Review: RA Sushi
Vaguely pronounced “raw,” RA Sushi was spawned in Scottsdale, Arizona, and acquired by Benihana in 2002. Nearly two dozen branches are open, including one at the Shops at Legacy, next door to Gordon Biersch, another ambitious out-of-towner. Flashy, outgoing, a bit brassy, RA Sushi fits right in. With a buzzy patio, dance-music soundtrack, and young staff whose tresses are tipped with Manic Panic, it doesn’t come off as a place for serious sushi.

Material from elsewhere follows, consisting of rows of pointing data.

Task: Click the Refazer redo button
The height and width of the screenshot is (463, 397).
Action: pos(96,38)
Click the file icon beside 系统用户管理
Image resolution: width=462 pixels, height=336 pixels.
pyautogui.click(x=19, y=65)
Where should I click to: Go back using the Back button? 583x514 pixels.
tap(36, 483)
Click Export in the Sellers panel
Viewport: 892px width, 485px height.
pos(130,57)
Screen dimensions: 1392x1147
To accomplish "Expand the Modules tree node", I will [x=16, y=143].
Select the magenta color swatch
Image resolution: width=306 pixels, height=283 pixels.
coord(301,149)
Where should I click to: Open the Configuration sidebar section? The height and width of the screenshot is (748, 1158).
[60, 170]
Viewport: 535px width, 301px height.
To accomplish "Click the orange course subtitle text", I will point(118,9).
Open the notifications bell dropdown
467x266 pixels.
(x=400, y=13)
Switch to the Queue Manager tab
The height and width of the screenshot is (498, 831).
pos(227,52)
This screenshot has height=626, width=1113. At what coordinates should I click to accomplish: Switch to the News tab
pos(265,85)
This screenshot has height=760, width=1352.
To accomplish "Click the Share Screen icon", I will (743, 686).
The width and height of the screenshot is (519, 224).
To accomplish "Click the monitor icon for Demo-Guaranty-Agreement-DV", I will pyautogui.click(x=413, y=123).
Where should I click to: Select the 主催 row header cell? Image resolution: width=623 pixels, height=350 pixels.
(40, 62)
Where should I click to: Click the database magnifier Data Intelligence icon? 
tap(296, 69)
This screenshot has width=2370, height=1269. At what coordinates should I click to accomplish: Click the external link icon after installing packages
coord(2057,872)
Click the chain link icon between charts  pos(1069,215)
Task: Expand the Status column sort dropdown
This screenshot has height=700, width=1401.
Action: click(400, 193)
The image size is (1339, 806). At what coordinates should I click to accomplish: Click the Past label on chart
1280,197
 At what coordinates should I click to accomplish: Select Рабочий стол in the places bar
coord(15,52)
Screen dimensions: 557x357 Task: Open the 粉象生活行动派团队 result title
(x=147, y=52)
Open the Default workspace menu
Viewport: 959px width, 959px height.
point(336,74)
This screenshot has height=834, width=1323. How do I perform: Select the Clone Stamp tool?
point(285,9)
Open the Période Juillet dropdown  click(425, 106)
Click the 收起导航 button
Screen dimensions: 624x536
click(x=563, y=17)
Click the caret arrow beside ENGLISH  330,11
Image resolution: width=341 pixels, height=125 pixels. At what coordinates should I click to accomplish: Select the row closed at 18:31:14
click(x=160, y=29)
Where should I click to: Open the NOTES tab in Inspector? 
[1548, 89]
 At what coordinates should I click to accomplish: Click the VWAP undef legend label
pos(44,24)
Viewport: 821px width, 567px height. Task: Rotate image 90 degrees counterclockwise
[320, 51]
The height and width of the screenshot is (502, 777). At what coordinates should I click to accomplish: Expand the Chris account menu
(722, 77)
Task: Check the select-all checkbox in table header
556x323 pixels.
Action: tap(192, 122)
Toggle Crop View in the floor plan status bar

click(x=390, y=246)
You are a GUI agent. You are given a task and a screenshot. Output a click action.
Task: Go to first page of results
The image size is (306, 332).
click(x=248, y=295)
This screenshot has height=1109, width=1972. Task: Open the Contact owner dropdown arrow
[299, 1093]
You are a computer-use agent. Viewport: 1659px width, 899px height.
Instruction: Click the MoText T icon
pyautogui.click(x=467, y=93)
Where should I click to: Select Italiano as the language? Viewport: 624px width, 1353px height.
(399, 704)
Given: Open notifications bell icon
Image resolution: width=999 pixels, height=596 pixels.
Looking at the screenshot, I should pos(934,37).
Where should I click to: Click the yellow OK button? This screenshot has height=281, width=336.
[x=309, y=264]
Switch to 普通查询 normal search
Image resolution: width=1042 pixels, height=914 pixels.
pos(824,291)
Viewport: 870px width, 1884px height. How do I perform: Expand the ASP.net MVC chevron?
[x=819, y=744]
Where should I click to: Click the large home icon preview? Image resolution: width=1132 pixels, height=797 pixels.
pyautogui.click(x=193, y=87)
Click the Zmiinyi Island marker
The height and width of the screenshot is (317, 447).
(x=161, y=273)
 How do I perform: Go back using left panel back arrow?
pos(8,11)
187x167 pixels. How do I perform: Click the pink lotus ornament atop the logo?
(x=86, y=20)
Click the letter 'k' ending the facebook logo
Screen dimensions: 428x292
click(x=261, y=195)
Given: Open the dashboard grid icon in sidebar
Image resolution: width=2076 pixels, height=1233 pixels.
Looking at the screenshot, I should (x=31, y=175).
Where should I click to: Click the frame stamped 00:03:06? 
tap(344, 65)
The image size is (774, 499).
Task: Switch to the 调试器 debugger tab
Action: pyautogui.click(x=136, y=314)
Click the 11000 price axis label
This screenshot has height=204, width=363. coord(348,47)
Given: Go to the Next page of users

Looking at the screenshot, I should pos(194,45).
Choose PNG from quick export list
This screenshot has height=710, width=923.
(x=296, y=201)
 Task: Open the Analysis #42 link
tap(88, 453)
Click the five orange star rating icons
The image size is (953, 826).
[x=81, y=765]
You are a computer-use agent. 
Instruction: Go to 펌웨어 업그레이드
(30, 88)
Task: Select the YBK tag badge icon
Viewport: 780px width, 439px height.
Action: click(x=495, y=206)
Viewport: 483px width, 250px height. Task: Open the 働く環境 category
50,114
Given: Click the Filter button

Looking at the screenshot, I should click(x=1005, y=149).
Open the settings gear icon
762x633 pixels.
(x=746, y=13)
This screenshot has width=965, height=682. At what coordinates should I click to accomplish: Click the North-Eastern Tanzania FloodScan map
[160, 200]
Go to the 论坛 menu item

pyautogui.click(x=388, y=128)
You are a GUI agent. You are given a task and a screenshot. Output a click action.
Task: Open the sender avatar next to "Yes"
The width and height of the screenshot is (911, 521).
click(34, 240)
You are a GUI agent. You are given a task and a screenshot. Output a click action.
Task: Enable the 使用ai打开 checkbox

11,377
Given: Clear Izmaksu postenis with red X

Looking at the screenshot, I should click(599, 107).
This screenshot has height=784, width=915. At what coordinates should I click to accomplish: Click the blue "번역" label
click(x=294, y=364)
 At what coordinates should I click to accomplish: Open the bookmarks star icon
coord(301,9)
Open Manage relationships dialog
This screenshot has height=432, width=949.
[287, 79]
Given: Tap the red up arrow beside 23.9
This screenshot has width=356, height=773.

Well, you can get your unadorned slab of tuna here if you want to—witness the “tunacado” appetizer with slices of raw tuna interspersed with avocado—but that misses the point. Given the rolls filled with novel ingredients such as lobster, mango, and cream cheese, RA is more a place for kitschy experimentation. Crazy monkey roll, for example, combined smoked salmon with mango and cream cheese, topped with avocado and chopped cashews.
Appetizers were pricey and fried, led by lobster spring rolls, with bits of lobster, garlic-mango sauce, cream cheese, and mild peppers wrapped in wonton paper and fried until crisp. Lunch is a relative bargain, with bento boxes and bountiful bowls of rice topped with fish and vegetables and sauce.